I feel this season’s episode “Two Stories” perfectly exemplifies my gripe with the show: the episode tried to recapture the glorious Season One episode “Three Stories”, which is still held in high regards by everyone with its intricate, intertwining storylines that ultimately revealed a vital insight into the character of House. Yet “Two Stories” was convoluted, unsurprising and seemed to be promoting sexual relationships between twelve-year-olds. I am not sure how much in favor of that I can be. The big “insight” into House’s character was supposed to be that he is trying his damndest to get Cuddy’s kid into a good school, even if it means he has to apply his usual amount of trickery, deception and mind games. Yeah, somehow that insight lacked punch. We had seen House and Rachel bond before this episode and it was plenty “awkward hence cute”.
Where once upon a time I trusted that the writers of House had a plan for what they did, I don’t believe that anymore. I don’t think they have a clear vision of where they are going, they are just “rolling with it” and see what they end up with and that’s not a very comforting feeling to have as a viewer. (Also, the non-chalant, almost disrespectful way director Greg Yaitanes handles statements about the show on his Twitter account makes me feel unappreciated as a viewer who has emotionally invested in the show.)

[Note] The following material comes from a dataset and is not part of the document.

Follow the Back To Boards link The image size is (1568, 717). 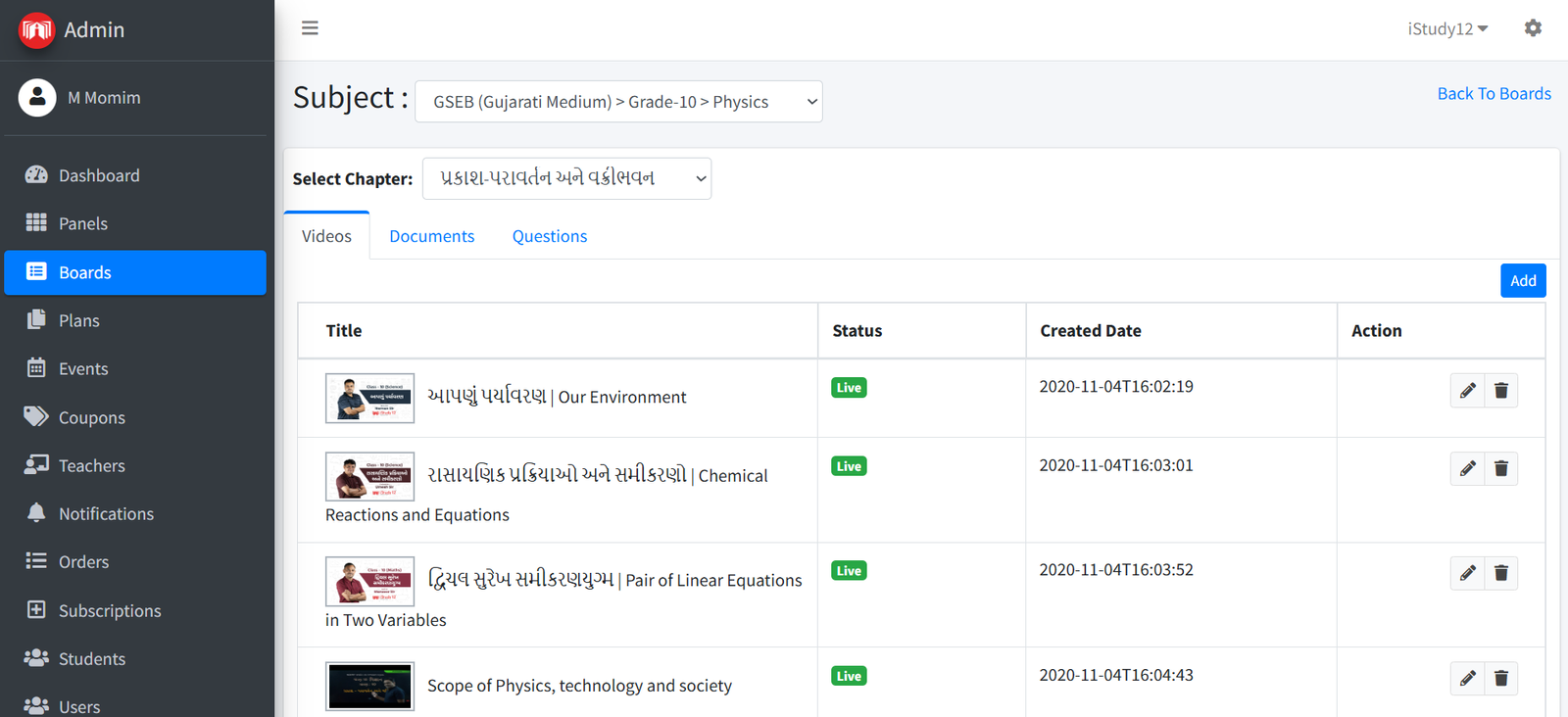click(x=1494, y=93)
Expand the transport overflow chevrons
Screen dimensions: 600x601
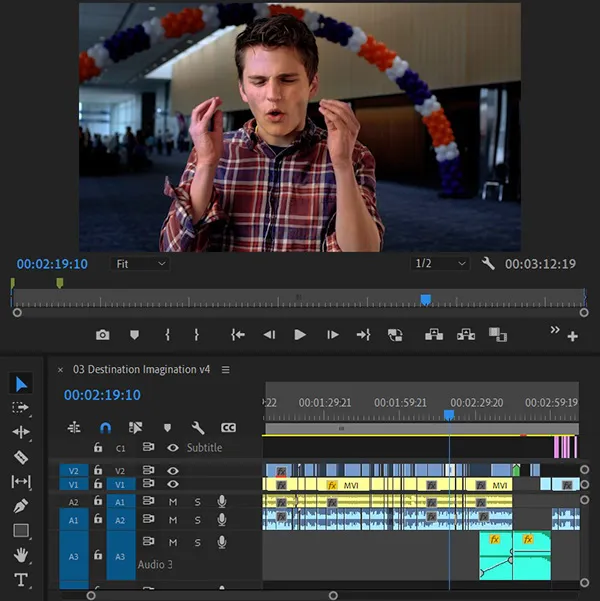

I see there are directions the writers are taking the characters (House back on Vicodin, Taub going through a divorce, Chase avoiding commitment after Cameron), but none of the directions seem to lead down a very entertaining or pleasant path. All I see in House’s future is more angst, more depression, more gloom and more murk.
Can House’s left-field move of a green card marriage provide some much needed quirky humor? I am pretty positive about that, which is why I am a fan of this storyline, because the only episode of the season I have genuinely enjoyed was the one post-Huddy-break-up, where House lives it up in a hotel (bow and arrow action included). But all in all, as a viewer, I feel a lot like Wilson/Robert Sean Leonard: like I am running up against a wall, especially lately. No wonder Leonard wants to spend the spring and summer acting in a play on Broadway (which may or may not affect how much Wilson we see in a yet-to-be-confirmed Season 8 of House). So, much like Robert Sean Leonard, I will enjoy walking away from House this summer and I will seriously have to debate whether I come back at all to a show that has depressed me to no end this season, even when it was doing exactly what I wanted and expected it to do.